При этом установленные на машине артиллерийских разведчиков приборы противоатомной разведки остались к этому взрыву презрительно-равнодушны, помимо небольшой порции ионизирующего гамма-излучения, не зафиксировав ни разносимых ветром радиоактивных изотопов, ни альфа– или бета-частиц. Да и откуда было там взяться этим изотопам и различным частицам, если из печати высвободилась чистая энергия, на сто процентов превратившаяся в световое излучение и ударную волну.
Сто девяносто шестой день в мире Содома. Около полудня. Заброшенный город в Высоком Лесу, он же тридевятое царство, тридесятое государство
Анна Сергеевна Струмилина. Маг разума и главная вытирательница сопливых носов
Ну, удружил Сергей Сергеевич так удружил. Подкинул княжий выводок из четырех девиц от пяти до пятнадцати, а к ним – тридцатисемилетнюю мамашу и пятидесятишестилетнюю бабку, мать рязанского князя, чем-то похожую на школьную директрису моих школьных лет, на гербе которой было начертано «Держать и не пущать». В качестве бесплатного приложения к этому семейству шли две молоденькие женщины. Одна была княжьей невесткой Евпраксией, вдовой ее сына Федора, убитого по приказу Батыя на переговорах, вторая, по имени Весняна-Гликерия36 – женой его племянника Олега Красного37, в смысле красивого.
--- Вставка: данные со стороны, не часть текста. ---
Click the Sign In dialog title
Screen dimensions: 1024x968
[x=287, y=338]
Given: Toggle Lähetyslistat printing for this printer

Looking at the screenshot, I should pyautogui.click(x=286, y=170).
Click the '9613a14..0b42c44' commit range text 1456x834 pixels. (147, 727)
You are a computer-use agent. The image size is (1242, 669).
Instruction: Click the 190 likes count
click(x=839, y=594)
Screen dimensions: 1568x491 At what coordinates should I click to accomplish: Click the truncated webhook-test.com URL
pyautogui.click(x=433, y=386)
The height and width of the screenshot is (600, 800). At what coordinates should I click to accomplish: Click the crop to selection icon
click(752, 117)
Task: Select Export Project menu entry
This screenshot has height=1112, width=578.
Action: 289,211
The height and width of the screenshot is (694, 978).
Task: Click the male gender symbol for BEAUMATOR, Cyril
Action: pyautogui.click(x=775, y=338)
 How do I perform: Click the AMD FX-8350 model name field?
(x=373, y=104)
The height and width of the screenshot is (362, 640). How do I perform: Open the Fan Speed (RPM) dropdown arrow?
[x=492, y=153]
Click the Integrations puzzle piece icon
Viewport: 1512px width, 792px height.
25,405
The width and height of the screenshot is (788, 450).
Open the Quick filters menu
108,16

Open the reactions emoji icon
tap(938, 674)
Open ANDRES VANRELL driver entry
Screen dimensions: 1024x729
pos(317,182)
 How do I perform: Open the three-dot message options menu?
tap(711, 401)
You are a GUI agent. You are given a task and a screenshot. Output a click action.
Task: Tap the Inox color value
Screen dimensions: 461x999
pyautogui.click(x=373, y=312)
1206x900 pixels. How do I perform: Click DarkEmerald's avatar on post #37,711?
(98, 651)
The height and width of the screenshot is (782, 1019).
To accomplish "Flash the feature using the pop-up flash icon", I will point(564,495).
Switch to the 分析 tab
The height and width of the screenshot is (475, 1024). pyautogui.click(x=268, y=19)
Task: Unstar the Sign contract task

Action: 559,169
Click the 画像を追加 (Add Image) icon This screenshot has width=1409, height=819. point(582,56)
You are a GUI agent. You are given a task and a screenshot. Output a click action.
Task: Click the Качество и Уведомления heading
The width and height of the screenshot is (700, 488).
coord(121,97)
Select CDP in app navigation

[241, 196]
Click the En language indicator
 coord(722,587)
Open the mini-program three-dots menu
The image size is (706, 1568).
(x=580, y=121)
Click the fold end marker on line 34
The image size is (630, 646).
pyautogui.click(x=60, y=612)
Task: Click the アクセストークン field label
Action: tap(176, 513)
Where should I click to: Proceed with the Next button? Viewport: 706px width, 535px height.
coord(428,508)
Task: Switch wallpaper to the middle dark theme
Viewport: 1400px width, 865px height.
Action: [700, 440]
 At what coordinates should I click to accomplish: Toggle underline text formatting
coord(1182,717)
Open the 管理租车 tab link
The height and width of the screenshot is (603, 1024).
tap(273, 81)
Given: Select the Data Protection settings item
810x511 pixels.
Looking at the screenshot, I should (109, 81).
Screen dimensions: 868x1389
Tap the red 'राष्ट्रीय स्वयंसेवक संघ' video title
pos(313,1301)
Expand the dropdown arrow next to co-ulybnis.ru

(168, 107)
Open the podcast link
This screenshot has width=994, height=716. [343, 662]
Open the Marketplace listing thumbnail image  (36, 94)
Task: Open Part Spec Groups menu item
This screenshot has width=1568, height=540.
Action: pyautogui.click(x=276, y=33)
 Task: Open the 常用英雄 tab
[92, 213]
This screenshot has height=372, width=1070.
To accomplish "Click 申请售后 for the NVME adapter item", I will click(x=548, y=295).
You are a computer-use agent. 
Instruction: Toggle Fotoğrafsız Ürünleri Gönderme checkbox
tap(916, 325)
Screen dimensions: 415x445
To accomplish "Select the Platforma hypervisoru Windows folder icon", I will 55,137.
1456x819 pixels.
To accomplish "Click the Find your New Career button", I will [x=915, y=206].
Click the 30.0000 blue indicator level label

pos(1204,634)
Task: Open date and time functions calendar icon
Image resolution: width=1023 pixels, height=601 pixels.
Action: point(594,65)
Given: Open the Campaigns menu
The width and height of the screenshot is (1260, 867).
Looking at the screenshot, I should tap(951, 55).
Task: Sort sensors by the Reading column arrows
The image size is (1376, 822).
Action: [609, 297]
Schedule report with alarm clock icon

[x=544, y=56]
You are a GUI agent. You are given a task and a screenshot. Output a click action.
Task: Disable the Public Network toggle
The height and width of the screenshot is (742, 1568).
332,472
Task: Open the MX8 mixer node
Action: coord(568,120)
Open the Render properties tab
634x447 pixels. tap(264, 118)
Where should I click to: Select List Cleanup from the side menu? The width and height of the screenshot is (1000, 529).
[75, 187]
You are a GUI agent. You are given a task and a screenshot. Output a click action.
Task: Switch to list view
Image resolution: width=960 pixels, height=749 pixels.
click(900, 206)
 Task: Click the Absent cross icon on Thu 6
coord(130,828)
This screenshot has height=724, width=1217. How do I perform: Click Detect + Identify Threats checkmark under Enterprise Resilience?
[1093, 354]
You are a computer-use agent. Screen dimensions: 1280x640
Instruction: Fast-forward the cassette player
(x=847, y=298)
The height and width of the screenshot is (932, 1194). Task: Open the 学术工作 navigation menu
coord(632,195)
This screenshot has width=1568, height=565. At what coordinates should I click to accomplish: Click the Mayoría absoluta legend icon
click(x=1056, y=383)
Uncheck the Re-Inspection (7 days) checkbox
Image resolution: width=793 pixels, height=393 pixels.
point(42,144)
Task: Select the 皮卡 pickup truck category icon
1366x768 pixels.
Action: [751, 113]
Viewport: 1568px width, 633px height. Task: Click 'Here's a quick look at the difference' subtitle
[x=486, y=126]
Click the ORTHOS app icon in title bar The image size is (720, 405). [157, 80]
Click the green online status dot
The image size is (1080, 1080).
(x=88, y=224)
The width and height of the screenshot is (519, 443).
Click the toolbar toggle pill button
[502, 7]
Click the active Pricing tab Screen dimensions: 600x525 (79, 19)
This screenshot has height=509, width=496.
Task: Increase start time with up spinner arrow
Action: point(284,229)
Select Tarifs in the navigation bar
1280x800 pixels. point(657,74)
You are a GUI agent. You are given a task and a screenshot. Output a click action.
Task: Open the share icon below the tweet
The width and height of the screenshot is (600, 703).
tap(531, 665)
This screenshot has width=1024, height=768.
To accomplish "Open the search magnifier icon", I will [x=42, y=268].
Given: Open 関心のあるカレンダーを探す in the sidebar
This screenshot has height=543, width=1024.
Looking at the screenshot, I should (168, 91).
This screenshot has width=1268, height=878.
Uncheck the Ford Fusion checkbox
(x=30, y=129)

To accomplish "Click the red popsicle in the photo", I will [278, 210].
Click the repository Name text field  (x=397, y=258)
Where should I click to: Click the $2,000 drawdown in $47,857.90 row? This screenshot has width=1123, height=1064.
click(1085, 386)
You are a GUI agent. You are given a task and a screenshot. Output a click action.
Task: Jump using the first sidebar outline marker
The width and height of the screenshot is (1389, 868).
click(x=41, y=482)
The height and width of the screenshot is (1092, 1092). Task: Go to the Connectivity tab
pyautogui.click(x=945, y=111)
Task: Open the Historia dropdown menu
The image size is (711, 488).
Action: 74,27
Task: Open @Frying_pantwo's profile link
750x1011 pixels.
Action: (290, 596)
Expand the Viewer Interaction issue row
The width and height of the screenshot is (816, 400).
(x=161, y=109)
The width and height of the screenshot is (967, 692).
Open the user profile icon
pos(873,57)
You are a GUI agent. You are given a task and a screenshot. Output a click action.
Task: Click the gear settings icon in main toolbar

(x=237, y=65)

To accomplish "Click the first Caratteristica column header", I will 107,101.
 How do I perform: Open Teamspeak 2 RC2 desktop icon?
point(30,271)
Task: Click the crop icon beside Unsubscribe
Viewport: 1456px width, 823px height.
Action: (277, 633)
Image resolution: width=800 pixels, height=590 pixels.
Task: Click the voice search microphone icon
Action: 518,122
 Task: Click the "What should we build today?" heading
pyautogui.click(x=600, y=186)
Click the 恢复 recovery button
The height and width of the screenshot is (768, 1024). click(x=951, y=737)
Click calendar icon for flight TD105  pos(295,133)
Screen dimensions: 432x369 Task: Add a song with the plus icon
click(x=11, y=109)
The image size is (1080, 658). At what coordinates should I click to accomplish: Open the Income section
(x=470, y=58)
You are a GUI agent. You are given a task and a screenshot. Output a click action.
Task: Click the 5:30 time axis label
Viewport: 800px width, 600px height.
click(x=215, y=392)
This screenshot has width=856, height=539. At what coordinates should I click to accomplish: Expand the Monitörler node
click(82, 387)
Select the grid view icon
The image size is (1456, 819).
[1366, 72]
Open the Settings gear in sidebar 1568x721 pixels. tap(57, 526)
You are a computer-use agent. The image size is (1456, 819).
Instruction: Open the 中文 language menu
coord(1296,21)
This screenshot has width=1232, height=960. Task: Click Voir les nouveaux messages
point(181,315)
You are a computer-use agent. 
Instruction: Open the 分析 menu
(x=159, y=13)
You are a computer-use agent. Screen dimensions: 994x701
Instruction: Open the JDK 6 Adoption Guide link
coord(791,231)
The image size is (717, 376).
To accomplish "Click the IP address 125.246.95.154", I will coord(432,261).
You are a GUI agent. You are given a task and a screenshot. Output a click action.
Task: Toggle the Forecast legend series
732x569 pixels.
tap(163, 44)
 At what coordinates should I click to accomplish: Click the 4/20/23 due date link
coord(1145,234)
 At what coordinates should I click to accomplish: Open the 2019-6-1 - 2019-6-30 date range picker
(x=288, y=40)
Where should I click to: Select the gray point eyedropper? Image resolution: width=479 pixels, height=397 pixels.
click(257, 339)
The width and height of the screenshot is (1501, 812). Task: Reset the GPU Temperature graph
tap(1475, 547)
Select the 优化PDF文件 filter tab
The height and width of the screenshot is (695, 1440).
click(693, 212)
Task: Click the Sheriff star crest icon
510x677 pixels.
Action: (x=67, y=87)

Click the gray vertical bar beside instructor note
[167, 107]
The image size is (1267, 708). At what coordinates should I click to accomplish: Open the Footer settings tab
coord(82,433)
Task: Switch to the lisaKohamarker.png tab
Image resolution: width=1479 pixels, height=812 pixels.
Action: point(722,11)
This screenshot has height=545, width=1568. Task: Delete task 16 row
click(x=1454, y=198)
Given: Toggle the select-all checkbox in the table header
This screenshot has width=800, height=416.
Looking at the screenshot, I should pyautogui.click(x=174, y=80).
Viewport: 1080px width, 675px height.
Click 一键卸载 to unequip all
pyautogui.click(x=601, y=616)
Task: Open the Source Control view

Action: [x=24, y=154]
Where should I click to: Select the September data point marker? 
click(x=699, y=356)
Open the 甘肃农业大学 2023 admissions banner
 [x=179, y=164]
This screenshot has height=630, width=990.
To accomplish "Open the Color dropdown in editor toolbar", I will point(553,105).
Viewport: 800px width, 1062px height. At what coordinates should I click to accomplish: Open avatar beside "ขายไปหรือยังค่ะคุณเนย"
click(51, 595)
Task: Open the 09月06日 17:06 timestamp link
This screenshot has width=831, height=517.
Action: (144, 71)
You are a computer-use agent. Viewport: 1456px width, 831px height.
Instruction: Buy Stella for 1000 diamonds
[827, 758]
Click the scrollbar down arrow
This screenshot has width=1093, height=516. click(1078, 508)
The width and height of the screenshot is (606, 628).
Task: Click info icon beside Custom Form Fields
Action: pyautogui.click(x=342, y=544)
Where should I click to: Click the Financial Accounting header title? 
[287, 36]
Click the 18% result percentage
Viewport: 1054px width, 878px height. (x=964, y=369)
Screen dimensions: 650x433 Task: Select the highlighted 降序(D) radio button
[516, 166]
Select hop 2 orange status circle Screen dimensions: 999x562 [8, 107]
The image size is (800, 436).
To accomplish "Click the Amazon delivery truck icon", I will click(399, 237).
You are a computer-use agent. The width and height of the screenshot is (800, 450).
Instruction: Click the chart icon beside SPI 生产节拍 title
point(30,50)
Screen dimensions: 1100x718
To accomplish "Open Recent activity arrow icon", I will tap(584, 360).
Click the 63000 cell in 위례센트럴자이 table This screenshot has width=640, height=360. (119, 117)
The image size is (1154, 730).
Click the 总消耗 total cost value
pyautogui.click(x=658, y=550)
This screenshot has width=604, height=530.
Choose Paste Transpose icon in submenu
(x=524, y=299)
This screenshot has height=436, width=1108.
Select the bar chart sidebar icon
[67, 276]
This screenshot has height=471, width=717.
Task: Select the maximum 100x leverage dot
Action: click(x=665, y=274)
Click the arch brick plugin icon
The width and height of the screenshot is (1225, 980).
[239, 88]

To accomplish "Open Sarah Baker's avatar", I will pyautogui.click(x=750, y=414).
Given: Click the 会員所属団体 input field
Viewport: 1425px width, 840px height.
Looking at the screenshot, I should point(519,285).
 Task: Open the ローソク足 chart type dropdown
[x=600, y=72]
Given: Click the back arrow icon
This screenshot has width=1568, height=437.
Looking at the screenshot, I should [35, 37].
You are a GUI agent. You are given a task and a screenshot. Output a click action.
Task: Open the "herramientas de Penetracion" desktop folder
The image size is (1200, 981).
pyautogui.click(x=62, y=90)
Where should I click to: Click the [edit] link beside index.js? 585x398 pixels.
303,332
Впрочем, эта особа, на руках которой было годовалое создание по имени Роман, никаких особых опасений мне не внушала. Нормальная смешливая конопатая молодая женщина, вполне себе в тонусе и влюбленная в своего мужа-красавчика, даром что настоящая княгиня. И я была потрясена, узнав о том, что случилось с этой семьей в нашей истории. Сергей Сергеевич, перед тем как ускакать по очередным делам, успел шепнуть мне, что все прибывшие к нам на временный постой, кроме младенца Романа, при взятии монголами Рязани претерпели от них мученическую смерть.